As at 29 October, the ATO said the state was “leading the charge” with the 2.7 million returns lodged, followed by Victoria at 2.1 million and Queensland at 1.8 million. The lodged returns have seen more than $19.5 billion refunded so far.
With many still yet to file, assistant commissioner Karen Foat encouraged Australians to either lodge their tax return or register with a tax agent before 31 October.
“We are noticing some people are yet to lodge. If you plan to lodge with a tax agent, you may have a later lodgement date, but it’s important to contact your agent and get on their books now. If you are putting off your taxes because of a potential debt, don’t worry. Contact us if you need help to understand what support options may be available,” Ms Foat said
“You still need to lodge your tax returns on time if you can, even if you can’t pay by the due date. This will show us that you’re aware of your obligations and doing your best to meet them. Once we understand your situation, we can discuss whether a deferral or a payment plan is best for you.”
Ms Foat noted the average lodgement through the ATO’s myTAX service takes under 30 minutes.
“While much of your information will already be in your return, we recommend taking the extra minute to get your return right,” she said.
“Things like not updating bank account details, forgetting to include all income, or claiming deductions you are not entitled to can result in your refund being delayed.

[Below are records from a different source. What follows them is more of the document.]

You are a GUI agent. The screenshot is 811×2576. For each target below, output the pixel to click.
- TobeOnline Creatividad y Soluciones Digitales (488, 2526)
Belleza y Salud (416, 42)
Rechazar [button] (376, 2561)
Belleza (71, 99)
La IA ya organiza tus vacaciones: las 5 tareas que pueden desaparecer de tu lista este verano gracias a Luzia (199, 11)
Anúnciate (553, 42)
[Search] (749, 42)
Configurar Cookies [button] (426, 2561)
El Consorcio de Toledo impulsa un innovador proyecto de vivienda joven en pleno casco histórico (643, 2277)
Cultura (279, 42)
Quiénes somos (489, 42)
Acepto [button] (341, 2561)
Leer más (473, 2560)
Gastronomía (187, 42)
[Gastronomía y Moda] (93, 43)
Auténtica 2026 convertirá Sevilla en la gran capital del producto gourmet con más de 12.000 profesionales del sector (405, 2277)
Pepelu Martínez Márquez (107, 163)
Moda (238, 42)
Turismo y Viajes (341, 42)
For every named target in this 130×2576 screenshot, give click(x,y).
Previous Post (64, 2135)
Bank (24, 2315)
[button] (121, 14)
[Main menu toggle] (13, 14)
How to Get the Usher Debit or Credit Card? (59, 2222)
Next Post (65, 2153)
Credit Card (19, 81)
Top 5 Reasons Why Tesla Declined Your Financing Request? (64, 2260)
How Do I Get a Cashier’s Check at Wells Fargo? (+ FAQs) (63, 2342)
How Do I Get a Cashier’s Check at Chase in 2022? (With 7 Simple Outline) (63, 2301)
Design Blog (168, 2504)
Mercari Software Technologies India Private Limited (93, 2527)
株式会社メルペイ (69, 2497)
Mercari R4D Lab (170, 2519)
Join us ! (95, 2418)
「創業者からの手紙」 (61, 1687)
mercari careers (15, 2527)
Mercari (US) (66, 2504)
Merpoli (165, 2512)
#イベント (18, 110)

“We’ve also been asking people to be aware of how their work-related expenses might be different this year. Of course, as expected, we’ve seen more people than ever make claims for working-from-home expenses. Unfortunately, we are seeing a small number of people not taking care to adjust their claims to their altered circumstances or making claims without sufficient evidence. Not being able to support your claim, if asked, may delay your refund and result in a penalty in the most serious cases.”